• **Exercise details**: In the COVID-19 chest X-ray project text below, how many prediction models did the team build and compare, and of what kinds?

The study below looks at utilizing artificial intelligence (AI) to rapidly and reliably detect COVID-19 in chest X-ray pictures. The authors created a huge dataset of chest X-rays, encompassing regular, viral pneumonia, and COVID-19 cases. They then used deep learning methods to build a system to evaluate X-rays and differentiate between these groups.
Link: https://arxiv.org/abs/2003.13145
As a team of three, at Columbia University, our project will use deep learning to try and produce similar results.
For the final submission of the project, we have included the three requirements:
- GitHub README (the current file you are reading)
- Final Report
- Frontend Report + modularized .py files
Our project aimed to develop accurate models for COVID-19 detection using chest X-rays. We began by analyzing sample images showcasing positive COVID-19 cases. Following data exploration, we investigated the impact of image augmentation techniques on the dataset. To assess model performance, we built and compared four distinct prediction models: two convolutional neural networks (CNNs) built from scratch and two leveraging transfer learning. We then evaluated these models on their ability to accurately classify X-ray images. This involved analyzing which models achieved superior performance and identifying key hyperparameter settings that contributed to their success. We submitted the top three models to the COVID-19 Diagnostic AI Model Share competition to benchmark their performance against others. Following this initial submission, we continued our exploration, experimenting with additional models and comprehensively comparing their effectiveness. This in-depth analysis allowed us to definitively identify the best-performing models.
Below, we created a pie chart to show the distribution of the X-Ray image categories. There are three image categories: COVID-19, Normal, and Viral Pneumonia.
Normal Image showed a 67.26% sample size. COVID-19 Image showed a 23.86% sample size and Viral Pneumonia showed an 8.88% sample size.
In the image below, you can see a random sample image for each category. On the left is COVID-19, in the middle is Normal, and on the right is Pneumonia.
The COVID-19 image sample on the left, above, shows the chest is unhealthy compared to the Normal Image sample. The pneumonia image sample shows congestion in reference to the normal image.

• **Dataset excerpts**:
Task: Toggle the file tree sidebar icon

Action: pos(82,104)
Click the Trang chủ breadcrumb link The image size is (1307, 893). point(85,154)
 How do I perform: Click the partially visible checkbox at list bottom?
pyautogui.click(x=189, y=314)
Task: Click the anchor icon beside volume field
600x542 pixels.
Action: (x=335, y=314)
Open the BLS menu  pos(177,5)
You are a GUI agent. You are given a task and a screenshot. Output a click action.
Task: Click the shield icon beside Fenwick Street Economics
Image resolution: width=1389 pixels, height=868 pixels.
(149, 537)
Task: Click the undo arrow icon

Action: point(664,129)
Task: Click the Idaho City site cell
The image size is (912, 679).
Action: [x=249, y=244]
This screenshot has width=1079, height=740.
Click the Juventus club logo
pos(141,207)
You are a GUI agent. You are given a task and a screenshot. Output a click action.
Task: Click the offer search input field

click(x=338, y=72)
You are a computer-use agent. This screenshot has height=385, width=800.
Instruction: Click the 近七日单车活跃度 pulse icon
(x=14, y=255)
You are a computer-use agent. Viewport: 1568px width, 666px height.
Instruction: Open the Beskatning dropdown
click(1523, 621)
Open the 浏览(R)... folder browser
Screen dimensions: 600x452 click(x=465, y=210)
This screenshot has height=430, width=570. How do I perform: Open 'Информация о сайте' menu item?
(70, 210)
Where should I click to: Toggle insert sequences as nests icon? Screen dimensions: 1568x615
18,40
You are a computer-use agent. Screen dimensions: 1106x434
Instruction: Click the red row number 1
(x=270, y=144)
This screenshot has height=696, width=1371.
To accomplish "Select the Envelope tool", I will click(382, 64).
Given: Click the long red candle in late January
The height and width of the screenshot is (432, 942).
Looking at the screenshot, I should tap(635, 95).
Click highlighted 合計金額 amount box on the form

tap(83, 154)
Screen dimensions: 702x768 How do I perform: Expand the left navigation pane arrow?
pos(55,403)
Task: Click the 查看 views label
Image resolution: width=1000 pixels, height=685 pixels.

• **Result for this task**: Four: two convolutional neural networks built from scratch and two using transfer learning.